++ MEK published something in the name of Hadi Sani Khani in the Iran Efshahgah site – one of tens of sites dedicated to swearing at critics – which revealed their true face. Hadi apparently says he has not been transferred to France: ‘It is all a lie I have not been kidnapped. You are all agents of the regime’. Some people reacted by pointing out that Hadi is not well educated and yet this piece is written by someone fairly literate, so this writing doesn’t match with it being him. Secondly, if it is him, where is he? Alireza Nasrollahi from France wrote a note asking ‘what kind of organization is this? The head is missing for two decades, their defector is suddenly missing but claims on a website that he hasn’t been kidnapped. The organisation has become websites rather than real people’. Atefeh Nadalian in Tehran wrote an analysis of the situation. Nadalian looks at what Hadi said previously when he had left MEK and was warning that this kind of activity goes on – kidnapping etc. And now MEK putting this on their site exactly proves that Hadi was right and that they have kidnapped him. Nadalian compares what the MEK actually do with what they say. ‘If you exempt those inside the camp who can’t complain, when you look at these actions everybody outside the camp can see they are spitting into the wind. The only conclusion is that this is for internal consumption.’

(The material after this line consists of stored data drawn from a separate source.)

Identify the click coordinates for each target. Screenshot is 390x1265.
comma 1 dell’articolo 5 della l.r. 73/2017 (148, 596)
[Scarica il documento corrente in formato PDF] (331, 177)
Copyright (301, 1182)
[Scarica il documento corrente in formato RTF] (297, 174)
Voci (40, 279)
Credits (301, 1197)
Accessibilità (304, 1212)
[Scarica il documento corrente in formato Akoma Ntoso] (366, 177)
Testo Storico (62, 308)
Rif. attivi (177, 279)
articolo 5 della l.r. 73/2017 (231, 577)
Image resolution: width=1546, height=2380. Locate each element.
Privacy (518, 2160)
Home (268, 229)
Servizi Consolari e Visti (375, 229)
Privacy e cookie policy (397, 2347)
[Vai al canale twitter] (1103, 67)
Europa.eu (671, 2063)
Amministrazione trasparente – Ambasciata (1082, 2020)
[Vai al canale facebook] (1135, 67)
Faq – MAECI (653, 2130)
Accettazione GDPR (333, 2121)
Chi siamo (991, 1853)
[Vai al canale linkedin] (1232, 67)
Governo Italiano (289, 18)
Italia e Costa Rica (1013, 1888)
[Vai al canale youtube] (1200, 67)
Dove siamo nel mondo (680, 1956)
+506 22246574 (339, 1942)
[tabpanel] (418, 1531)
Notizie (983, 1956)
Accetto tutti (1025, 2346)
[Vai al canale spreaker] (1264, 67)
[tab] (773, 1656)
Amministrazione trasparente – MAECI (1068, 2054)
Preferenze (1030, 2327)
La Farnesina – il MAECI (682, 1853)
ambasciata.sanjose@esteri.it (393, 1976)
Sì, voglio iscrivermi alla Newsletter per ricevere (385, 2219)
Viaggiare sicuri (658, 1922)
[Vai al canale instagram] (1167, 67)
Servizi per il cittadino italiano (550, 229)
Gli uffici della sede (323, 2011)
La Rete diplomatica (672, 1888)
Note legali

++ Several people reacted to the news that Iran and the Saudis have started talking in Iraq. Edvard Theramdor from Germany says after indirect Iran US talks took place in Vienna and Iran Saudi talks took place in Iraq, the only place left for the MEK to hide is Tel Aviv. Their only hope is that Iran won’t talk to anyone in Israel. Thermador emphasises “it is not me saying this, this is being said by my friends inside MEK. It has become a joke for them; ‘this is the end of us!’.”
++ Ghafour Fatahian in Paris has written a note on the surfacing of Maryam Rajavi in France and her vanishing again. Fatahian says we have been clearly informed in France that Rajavi was given a few days limited visa on a piece of paper issued in Albania by the government there. All the time she was under observation, not allowed to come out of her compound or travel to anywhere else in the EU. She managed to make five international conference call videos in three days, and attend a ceremony at the graveside of Behzad Moezi (whose family denounced Maryam Rajavi for desecrating his memory). Looking at MEK coverage, the phrase ‘Maryam Rajavi’s residence in France’ is used over and over again in an effort to say ‘I have not been deported’. Which only has a backlash because everyone can now see that she has been deported. By overdoing it they have proved the truth.
++ Mazda Parsi of Nejat Society asks what happened to Massoud Rajavi’s generation of MEK members. These are the people who joined MEK before the 1979 revolution, up to 1985 when recruitment methods changed. According to Parsi the key to unlocking the answer can be found in evidence of the cultic abuse suffered by these long-term victims. Writers, including Anne Singleton, Elizabeth Rubin in the New York Times magazine along with the personal testimonies of former members. The piece concludes that eventually all the members will wake up and escape the brainwashing.
++ Nusantaranews of Indonesia published a piece about the JCPOA talks and the attempts to sabotage them. The piece reviewed various Israeli attacks – Natanz, Mohsen Fakhirazadeh – pointing out the irony of that country refusing to disclose its own nuclear program. In America, the Israeli and anti-Iran lobbyists are fully active. The MEK are also mentioned as a ‘terrorist organization [which] strongly opposes US-Iran diplomacy’. The piece concludes that if Iran is goaded into revenge, this pressure could drag the US into a war it cannot necessarily win.
++ Tasmin News published part 7 of a review by Abbas Salimi Namin of a book by Ronen Bergman titled ‘The Secret War With Iran’. Bergman is a committed Zionist. Namin is Director of the Iran History Studies and Compilation Bureau. In this review, Namin seeks to correct errors in Bergman’s book, particularly in respect to the relation of Ayatollah Khomeini to opposition groups at the time of the 1979 Revolution.